It is unlikely that re-creating the same file over and over again and one that already exists when you boot is helpful. Also, the usual place to create these files is /etc/rc.local and not /etc/init.d/rc.local. I might also try the wapf=1 thingy instead of =4.

Care to do some cleanup and experimentation??

----------


## chili555

Duplicate.

----------


## lpnow

Hi,

I followed the steps and created the wifitoggle.sh script and used xbindkeys and mapped my F2 

I ran xbindkeys -k then pressed F2 and this is what I placed in my .xbindkeysrc

#turn wifi on and off
"~/.config/wifitoggle.sh"
     m:0x0 + c:68
     F2

Here's the wifitoggle.sh
-------------------
#!/bin/bash
# Script to toggle the wireless blocked/unblocked

# index no. of phy interface
IFACE=`rfkill list all | grep phy | cut -c 1`

# WiFi block state 0=active, 1=blocked
BLOCKED=`rfkill list all | grep -iA1 phy | grep -ic soft.*yes`

if [ $BLOCKED -eq 1 ]; then
    rfkill unblock $IFACE

else
    rfkill block $IFACE
fi

When I press F2 it turns the Wifi off, so I am getting some success, and if I run, iwlist wlan0 scan it shows me this;

wlan0     Interface doesn't support scanning : Network is down

So it's working and turning off, but if I press the F2 again it's not turning back on...

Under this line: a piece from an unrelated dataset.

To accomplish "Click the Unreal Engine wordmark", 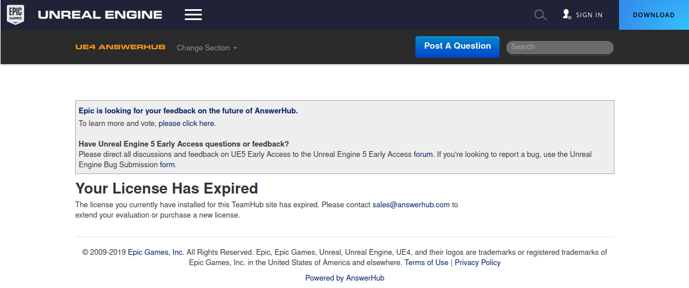I will coord(100,15).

So I don't know how to make it turn back on, I thought the wifitoggle.sh when you press the F2 twice it will turn on and off?

My Wifi is now on and this is what rfkill list all shows;

0: phy0: Wireless LAN
    Soft blocked: no
    Hard blocked: no
1: asus-wlan: Wireless LAN
    Soft blocked: no
    Hard blocked: no
2: asus-bluetooth: Bluetooth
    Soft blocked: yes
    Hard blocked: no

Now I press F2 and it shows;

rfkill list all

0: phy0: Wireless LAN
--->    Soft blocked: yes
    Hard blocked: no
1: asus-wlan: Wireless LAN
    Soft blocked: no
    Hard blocked: no
2: asus-bluetooth: Bluetooth
    Soft blocked: yes
    Hard blocked: no

If I now press F2 again it still shows; Soft blocked: yes

How can I fix this?

THANKS

----------


## lpnow

Sorry I must of been a sleep, not sure what I was looking at or thinking but when I press F2 twice I see the soft block changing from yes to no  :Smile:  

Something I noticed, when I press F2 and it's now on; Soft blocked: no and I then run iwlist wlan0 scan it gives me this;    

wlan0     Interface doesn't support scanning : Network is down 

   I don't understand why it won't show any wifi when it's not blocked and on?    

Here's something nice too, for those that want to map the F2 to xbindkeys with zenity to give you a nice little popup showing you the status...  :Wink:  
Just be sure to change the 'unblock 0' & 'block 0' to the number you need, by checking, running; 'rfkill list' and using your number. 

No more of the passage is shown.